Boulos, por sua vez, disse que o prefeito precisaria se explicar sobre agressão à esposa, mas que tem se esquivado em todos os debates. Marçal insistiu em diferentes momentos para Nunes responder por que Marta Suplicy (PT), que foi secretária da gestão até o fim do ano passado, hoje é vice de Boulos, numa articulação de Lula. O candidato do PRTB também foi alvo de Boulos quando o deputado afirmou haver muita desconfiança “sobre a turma que anda com ele”, por ligações “com PCC, tráfico, todo tipo de coisa”, e questionou a presença de ex-aliados do ex-governador João Doria (ex-PSDB) em sua campanha.
Formato do debate e considerações finais
Este foi o primeiro debate da campanha de São Paulo neste ano com o formato de banco de tempo, em que o próprio candidato administra a duração das falas dentro de um limite estabelecido — 20 minutos, no caso. O modelo foi elogiado pelos participantes, que exaltaram a possibilidade de interação. Cada candidato pôde fazer uso da palavra em qualquer resposta, mesmo que a pergunta não tivesse sido dirigida a ele. Para isso, bastava sinalizar com a mão que gostaria de fazê-lo. Marçal recebeu uma advertência por ter usado um apelido (“Boules”) para se referir ao membro do PSOL. O candidato do PRTB e Nunes também tiveram um pedido de direito de resposta cada um.

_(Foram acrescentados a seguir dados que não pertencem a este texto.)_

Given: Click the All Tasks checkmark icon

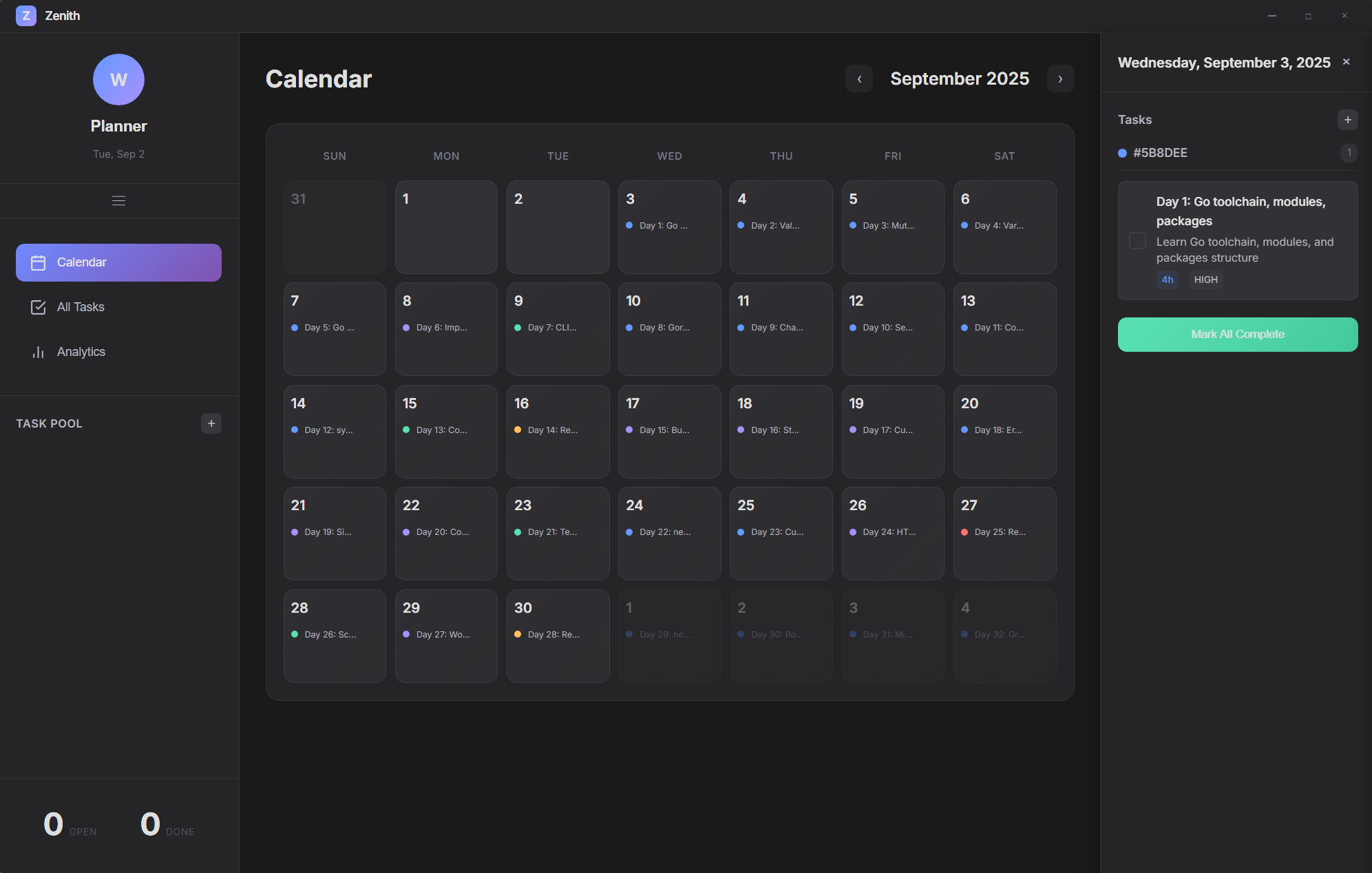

O debate mostrou-se como um campo fértil para acusações e ataques pessoais, ao invés de um verdadeiro espaço para propostas e debates construtivos sobre os problemas enfrentados pela cidade de São Paulo. Com a proximidade das eleições, as promessas e discussões ainda estão em aberto, enquanto os eleitores aguardam um posicionamento mais claro e responsável dos candidatos.